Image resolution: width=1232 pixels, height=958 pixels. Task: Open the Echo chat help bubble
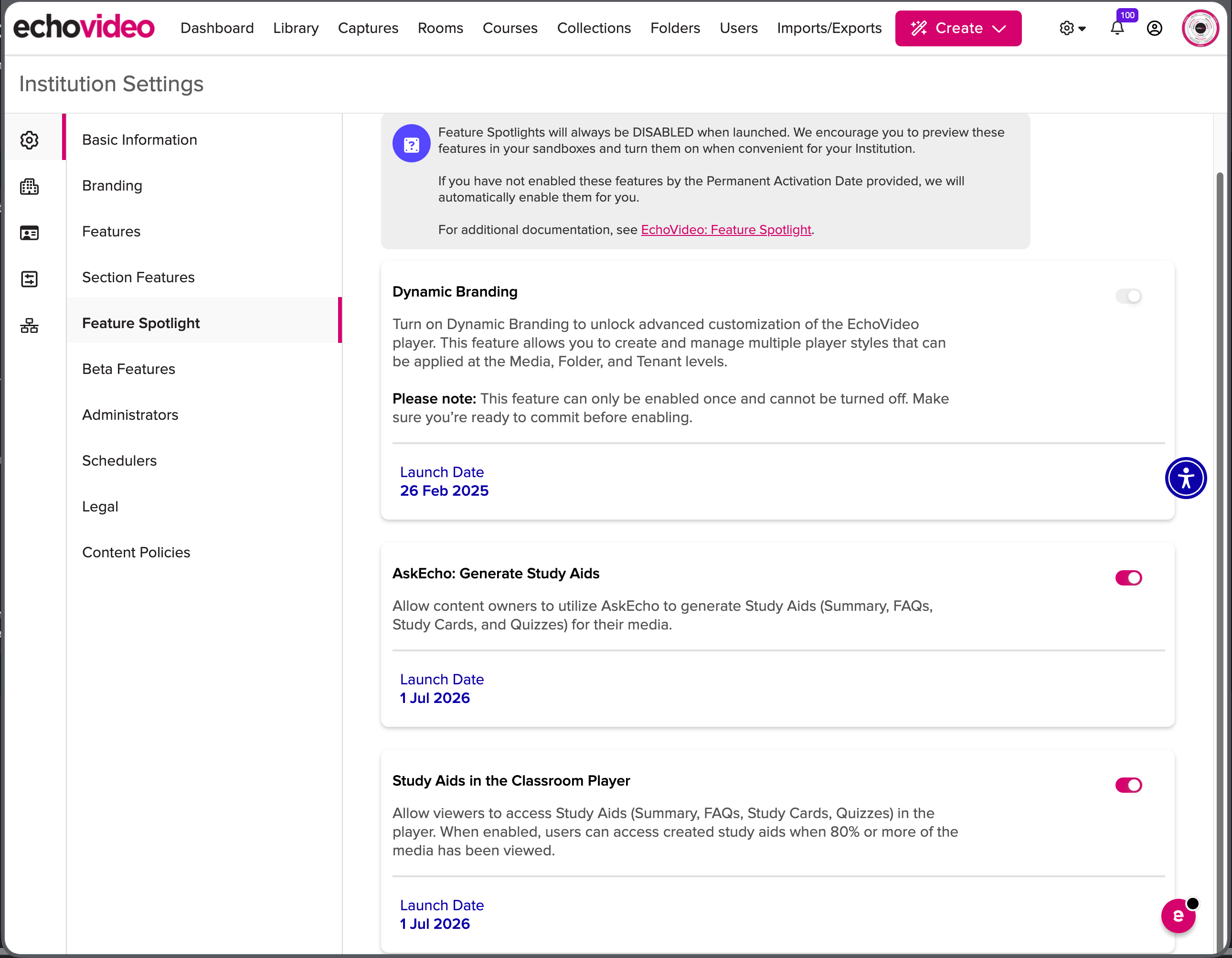coord(1179,915)
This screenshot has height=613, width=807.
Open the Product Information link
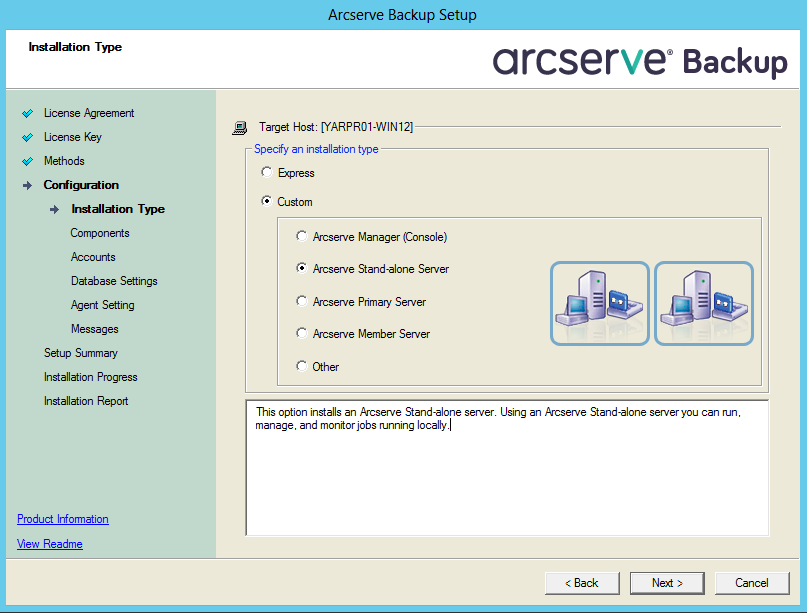coord(62,519)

----

GOAL »
Set out every line of the records above as a numbered list, skipping any blank lines. Leave the pictures out of your answer.

FINISHED ANSWER »
1. Image resolution: width=1232 pixels, height=958 pixels. Task: Open the Echo chat help bubble
2. coord(1179,915)
3. This screenshot has height=613, width=807.
4. Open the Product Information link
5. coord(62,519)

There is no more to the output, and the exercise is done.